Neste sentido, a educação tornou-se um dos setores mais lucrativos (investimento de retorno imediato; desencadeado a partir do desmoronamento gradual da educação pública e gratuita). Assim, se é possível aplicar à atividade de ensino a lógica da produção capitalista, é também possível gerenciar aqueles que produzem essa mercadoria (os professores), tal qual se gerenciam os trabalhadores de uma fábrica.

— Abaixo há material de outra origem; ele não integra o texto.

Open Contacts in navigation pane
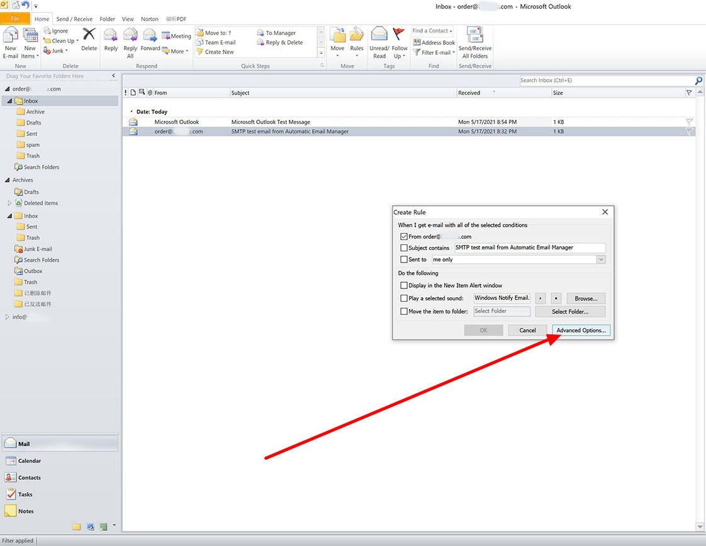706x546 pixels. click(29, 477)
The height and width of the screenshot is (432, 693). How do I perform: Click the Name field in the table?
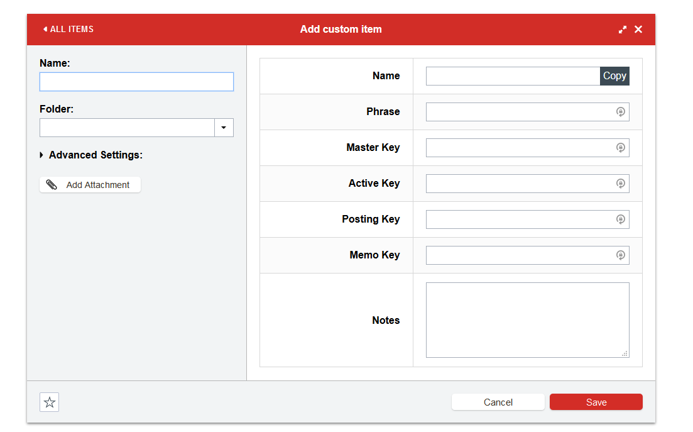[x=513, y=76]
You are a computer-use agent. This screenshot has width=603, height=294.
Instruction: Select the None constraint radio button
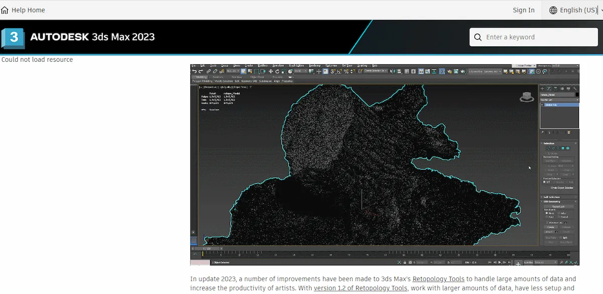[x=546, y=213]
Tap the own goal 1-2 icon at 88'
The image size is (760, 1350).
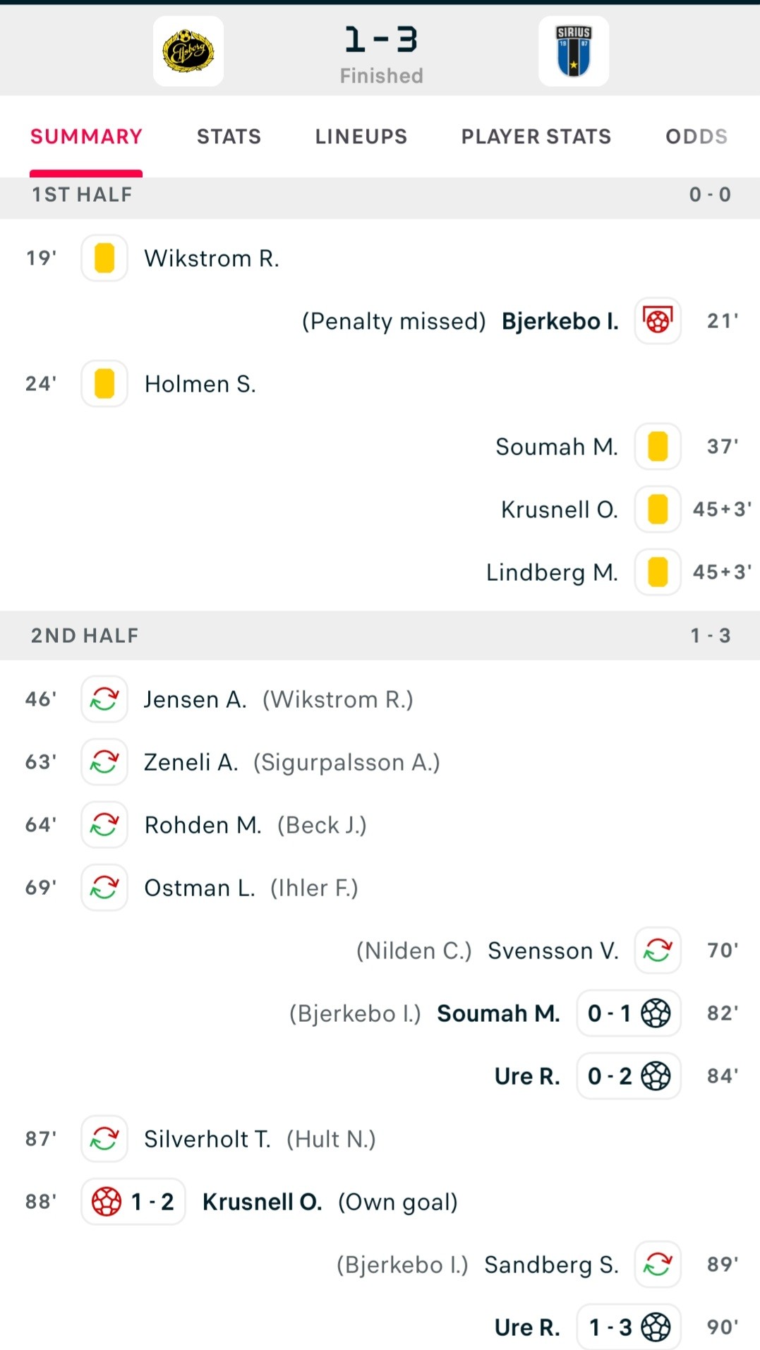pos(133,1202)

Na época da Revolução Industrial, a escola se constituiu com a função de preparar o aluno para realizar atividades na linha de montagem; para formar a massa de trabalhadores fabris . Na modernidade, ela se estabeleceu como instrumento de formação de trabalhadores aptos a realizar as atividades mecânicas exigidas pela Revolução Industrial. Atualmente, reivindica-se a educação como meio para aquisição de habilidades necessárias para o mundo eletrônico, o que, de certo modo, enfatiza o papel domesticador da escola.
Portanto, vê-se que o crescimento do capitalismo apresenta proporções inversas à da atuação docente no Brasil: enquanto o primeiro ganhou todas as esferas da economia, o segundo perdeu espaço no âmbito social e profissional.

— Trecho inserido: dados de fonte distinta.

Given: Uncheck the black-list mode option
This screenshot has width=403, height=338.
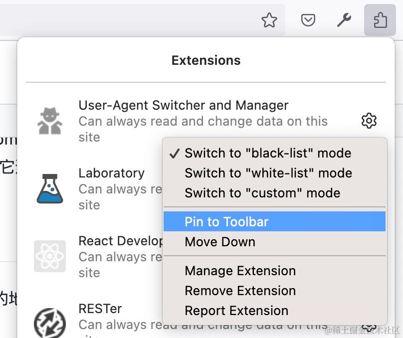Looking at the screenshot, I should (268, 153).
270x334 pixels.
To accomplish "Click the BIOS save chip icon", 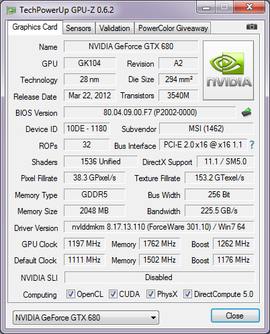I will [246, 112].
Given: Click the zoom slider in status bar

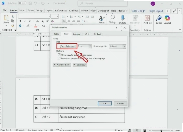Looking at the screenshot, I should [161, 131].
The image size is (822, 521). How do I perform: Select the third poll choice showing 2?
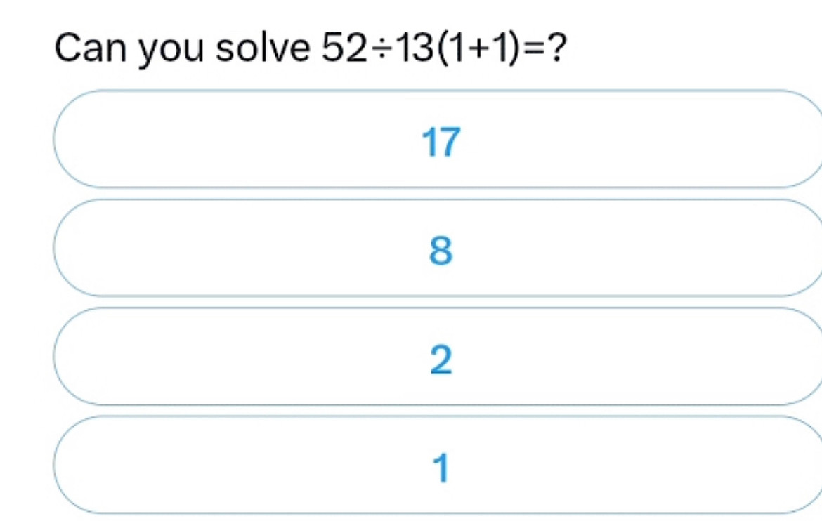point(439,357)
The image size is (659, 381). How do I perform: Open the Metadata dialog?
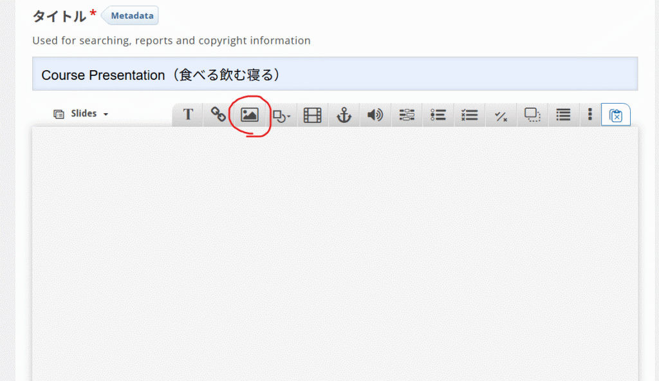click(132, 15)
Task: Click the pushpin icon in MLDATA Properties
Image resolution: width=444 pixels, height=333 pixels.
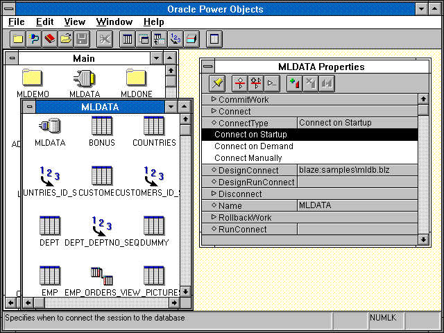Action: (217, 83)
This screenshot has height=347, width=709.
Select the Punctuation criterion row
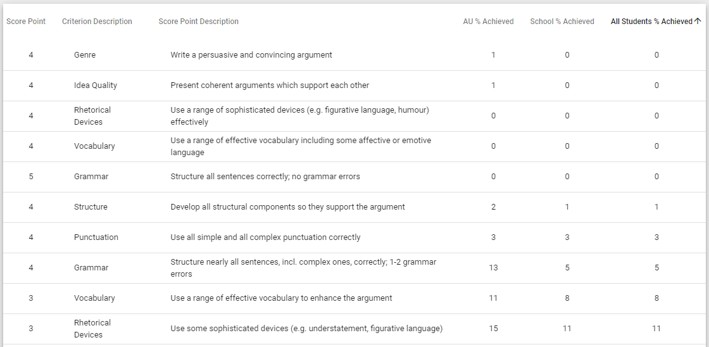click(x=355, y=237)
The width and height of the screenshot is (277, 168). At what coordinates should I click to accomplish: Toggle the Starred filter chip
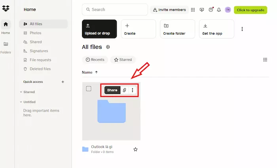[x=123, y=60]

Não posso (ou não quero) enxergar a escola particular apenas como um setor da economia, como uma aplicação ou investimento, como um negócio do qual o lucro seja o único objetivo.
Prefiro enxergar as exceções, se for o caso, onde ainda exista a percepção de escola como sendo um lugar privilegiado de ensino, capaz de formar cidadãos críticos e reflexivos, aonde se oportunize a convivência com a micro-sociedade que a envolve e aonde ocorra a real preparação para "o mundo aqui de fora".
Sinceramente, espero que o capitalismo não seja mais forte que os professores, que as instituições e que os professores. Espero que os valores construídos no decorrer da História não sejam corrompidos ou sufocados pela busca desenfreada do lucro e do poder a qualquer preço. Espero que a busca pela (verdadeira) educação continue sendo a força motriz para chegarmos a um mundo onde o Homem e o sentimento se sobressaiam à máquina e ao dinheiro!